**Document excerpt:**
%%

As a consequence of the mandatory lockdown decreed by the Colombian government between March 25 and May 31 to deal with the COVID-19 emergency, difficulties have arisen throughout the country in the marketing and supply of food. The Rural Alternative Schools (ERAs) that PASO Colombia has developed with ex-combatants, victims of the armed conflict, and migrant population, have prioritized the food security of its participants. This has been of great help in this context of crisis. A good example is the case of the home gardens in the ERA of Manaure, Cesar, located in the former Territorial Training and Reincorporation Space (ETCR) of Tierra Grata.
Gardens as pantries
The home gardens were set up in common areas, allowing small groups of ex-combatants from the same family or colleagues from nearby houses to work together in taking care of the crops and distributing food once the harvest arrives. The ERA has promoted the use of natural pesticides along with the preparation of organic fertilizers to support a clean agroecology, an approach advocated for by the ex-combatants.

%%

**Collected data:**
%%

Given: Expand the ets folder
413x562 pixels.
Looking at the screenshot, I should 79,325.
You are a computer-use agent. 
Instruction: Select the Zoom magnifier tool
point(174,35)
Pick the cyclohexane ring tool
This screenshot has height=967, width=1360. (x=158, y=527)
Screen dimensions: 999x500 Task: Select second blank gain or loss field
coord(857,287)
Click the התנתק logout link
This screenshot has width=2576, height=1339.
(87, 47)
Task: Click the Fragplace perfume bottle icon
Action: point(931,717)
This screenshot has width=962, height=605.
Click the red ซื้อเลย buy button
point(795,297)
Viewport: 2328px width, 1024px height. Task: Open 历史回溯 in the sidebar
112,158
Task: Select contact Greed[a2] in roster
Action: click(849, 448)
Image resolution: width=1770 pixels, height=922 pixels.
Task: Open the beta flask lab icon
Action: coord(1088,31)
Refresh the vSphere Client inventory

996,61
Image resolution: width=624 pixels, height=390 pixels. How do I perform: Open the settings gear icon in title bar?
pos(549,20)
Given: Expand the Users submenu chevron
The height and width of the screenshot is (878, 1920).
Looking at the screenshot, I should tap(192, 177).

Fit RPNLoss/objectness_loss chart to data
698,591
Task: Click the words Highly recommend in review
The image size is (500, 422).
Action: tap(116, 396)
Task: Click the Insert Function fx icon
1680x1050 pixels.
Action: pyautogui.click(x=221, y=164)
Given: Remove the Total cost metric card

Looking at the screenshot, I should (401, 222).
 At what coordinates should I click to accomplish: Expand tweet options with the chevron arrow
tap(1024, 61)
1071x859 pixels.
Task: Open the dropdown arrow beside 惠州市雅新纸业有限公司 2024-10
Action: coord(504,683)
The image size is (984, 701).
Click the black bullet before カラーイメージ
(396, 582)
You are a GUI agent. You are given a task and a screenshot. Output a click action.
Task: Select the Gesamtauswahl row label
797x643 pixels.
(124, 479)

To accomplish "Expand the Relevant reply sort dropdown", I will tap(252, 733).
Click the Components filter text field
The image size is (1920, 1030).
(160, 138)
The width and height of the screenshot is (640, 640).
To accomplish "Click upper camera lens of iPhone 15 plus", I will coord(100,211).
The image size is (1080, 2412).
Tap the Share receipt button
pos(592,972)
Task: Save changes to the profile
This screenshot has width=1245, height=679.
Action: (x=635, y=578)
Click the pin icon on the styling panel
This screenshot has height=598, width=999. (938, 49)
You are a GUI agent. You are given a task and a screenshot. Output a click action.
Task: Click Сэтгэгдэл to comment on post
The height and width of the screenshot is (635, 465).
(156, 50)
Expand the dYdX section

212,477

%%

**Study questions:**
[a] Translate into Spanish this sentence from the Manaure home gardens text: "This has been of great help in this context of crisis."
[b] From the Manaure home gardens text, reproduce the stretch from "As a consequence" through "of Tierra Grata.".

**Outputs by task:**
[a] Esto ha sido de gran ayuda en este contexto de crisis.

[b]
As a consequence of the mandatory lockdown decreed by the Colombian government between March 25 and May 31 to deal with the COVID-19 emergency, difficulties have arisen throughout the country in the marketing and supply of food. The Rural Alternative Schools (ERAs) that PASO Colombia has developed with ex-combatants, victims of the armed conflict, and migrant population, have prioritized the food security of its participants. This has been of great help in this context of crisis. A good example is the case of the home gardens in the ERA of Manaure, Cesar, located in the former Territorial Training and Reincorporation Space (ETCR) of Tierra Grata.